Reproduce exactly the line that contains "You are a GUI" and every line after it through the end of the records below, leaving out all pictures.

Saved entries
[Start of Attachment]

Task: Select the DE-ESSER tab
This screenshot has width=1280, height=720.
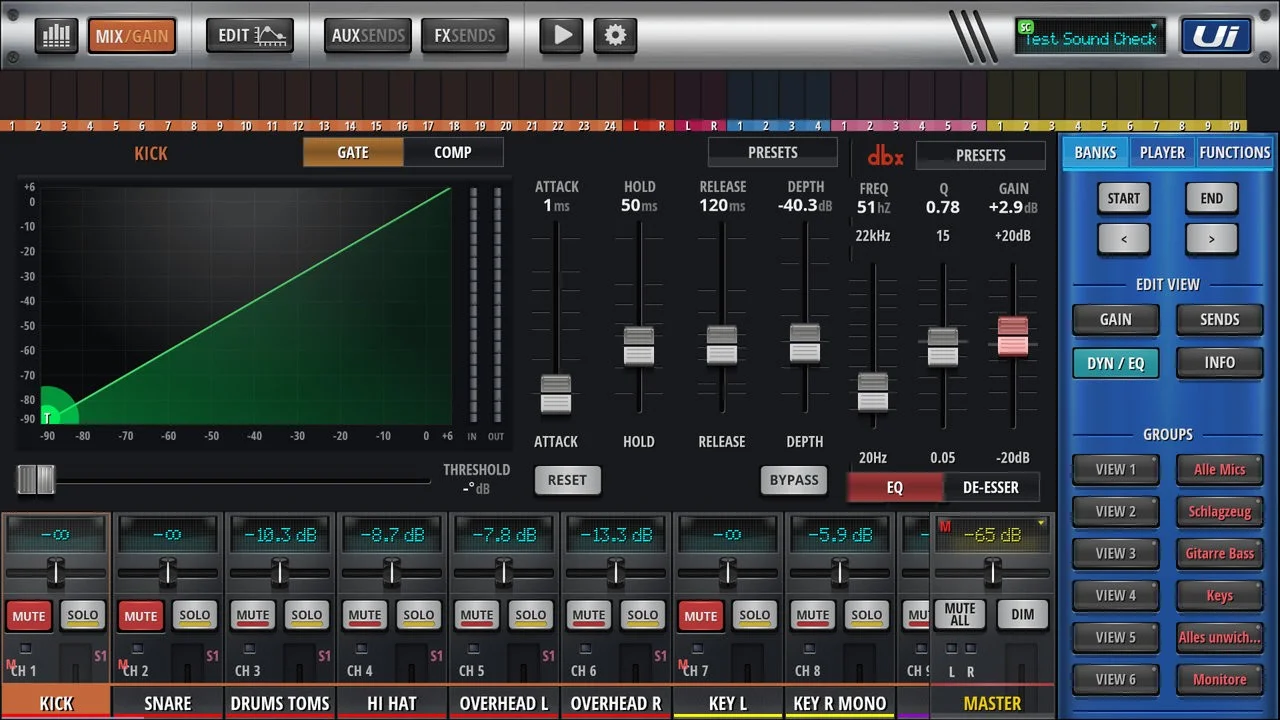Action: click(991, 487)
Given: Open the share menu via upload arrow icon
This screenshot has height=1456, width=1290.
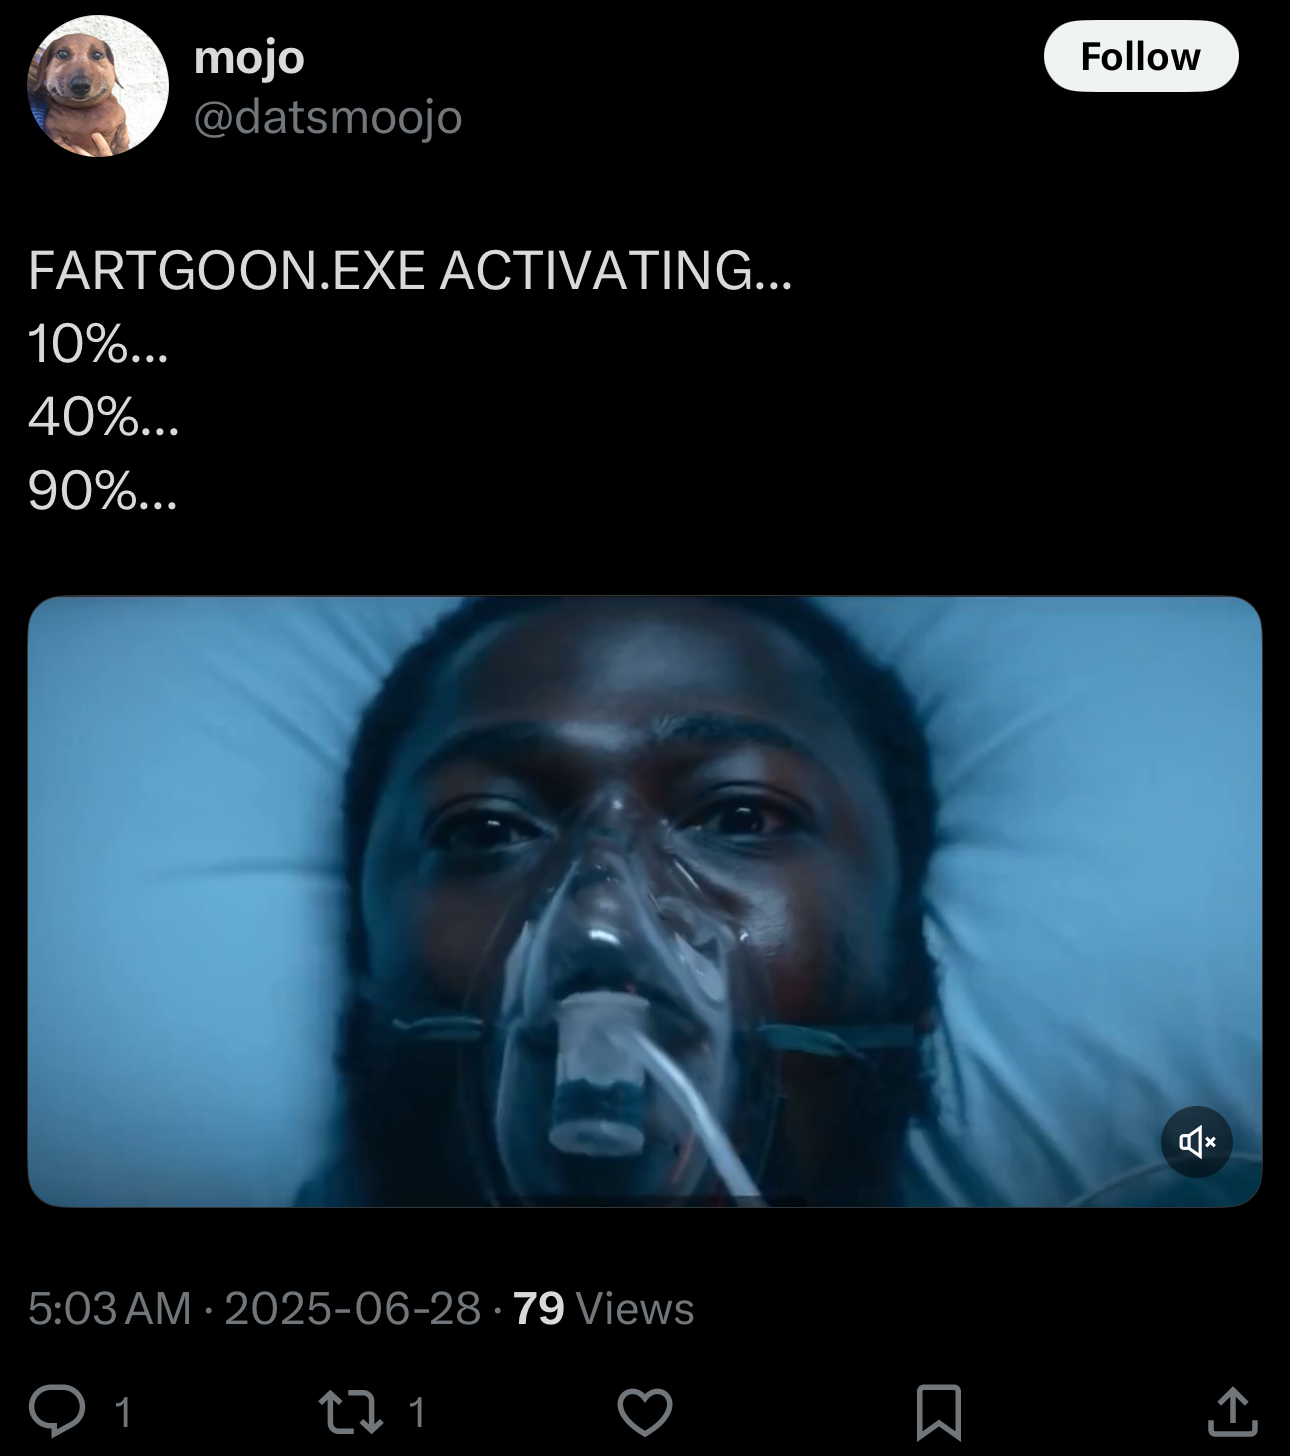Looking at the screenshot, I should point(1232,1411).
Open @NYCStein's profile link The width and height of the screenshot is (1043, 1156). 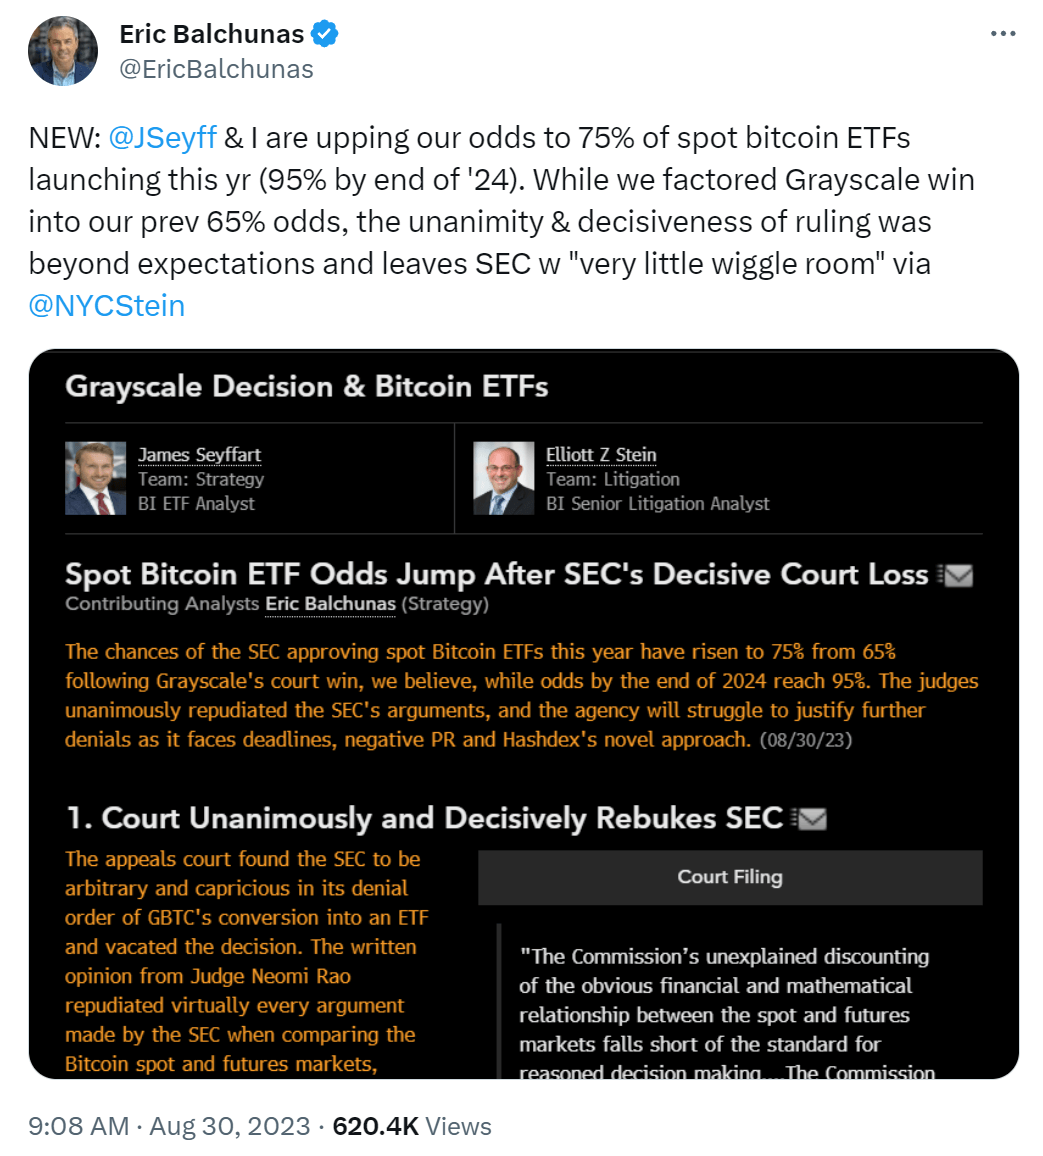click(109, 305)
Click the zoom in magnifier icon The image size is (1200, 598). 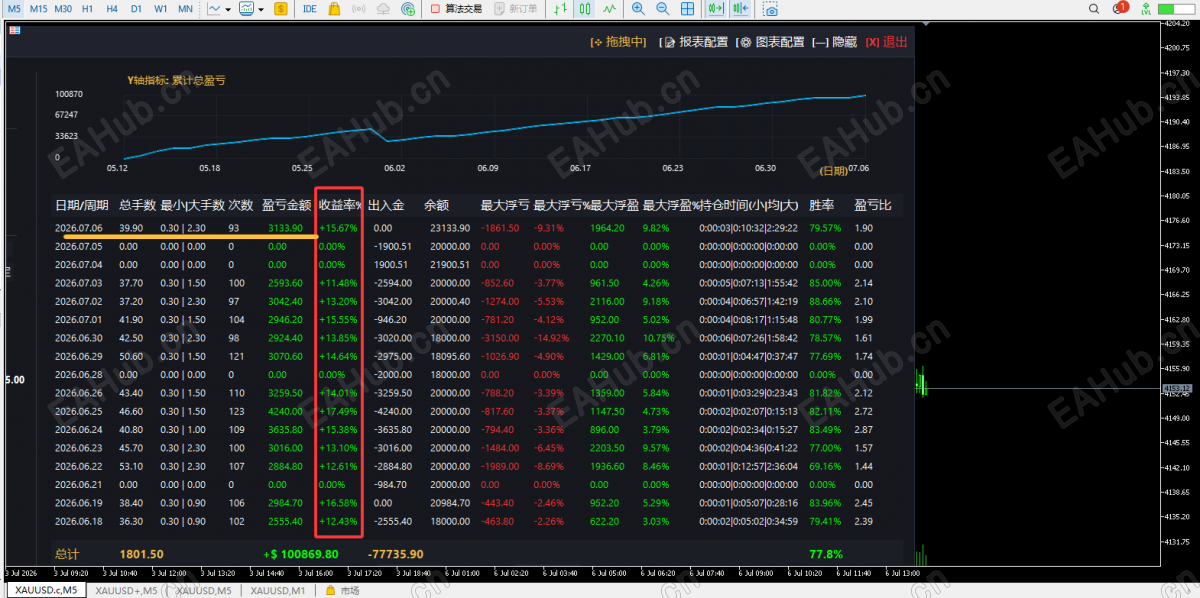pyautogui.click(x=638, y=8)
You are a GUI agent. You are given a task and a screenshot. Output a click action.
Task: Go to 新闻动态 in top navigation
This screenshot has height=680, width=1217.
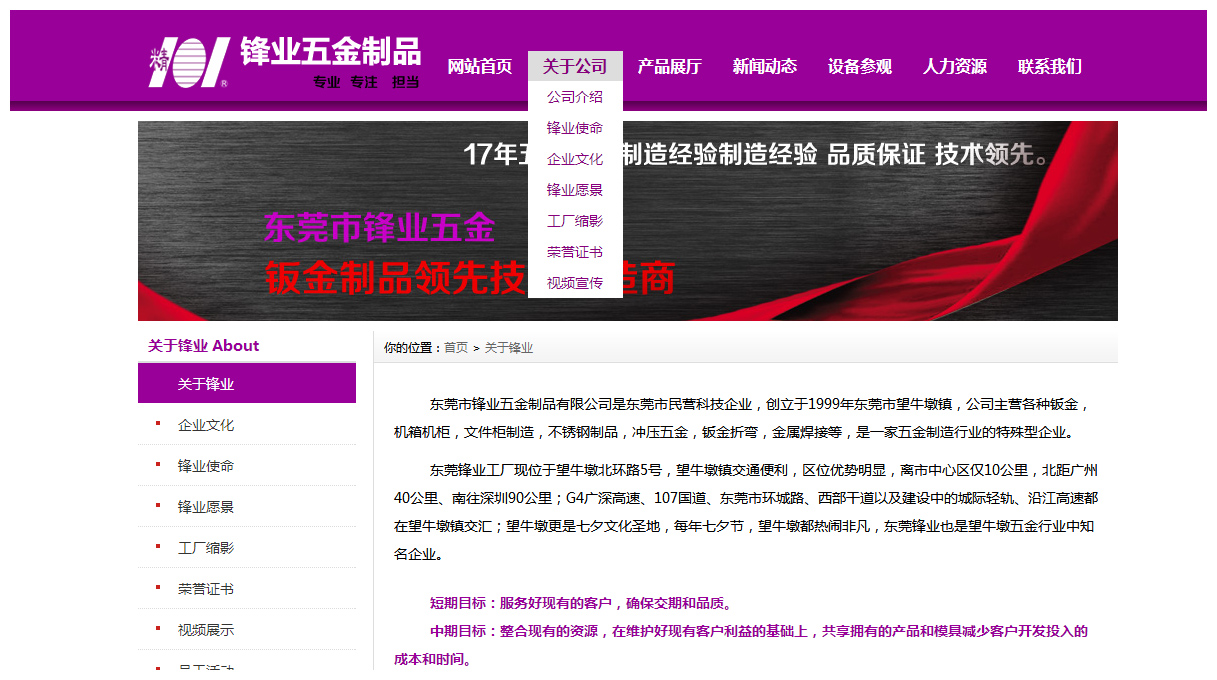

[End of Attachment]

• Solved exercise:
You are a GUI agent. You are given a task and a screenshot. Output a click action.
Task: Go to 新闻动态 in top navigation
This screenshot has height=680, width=1217.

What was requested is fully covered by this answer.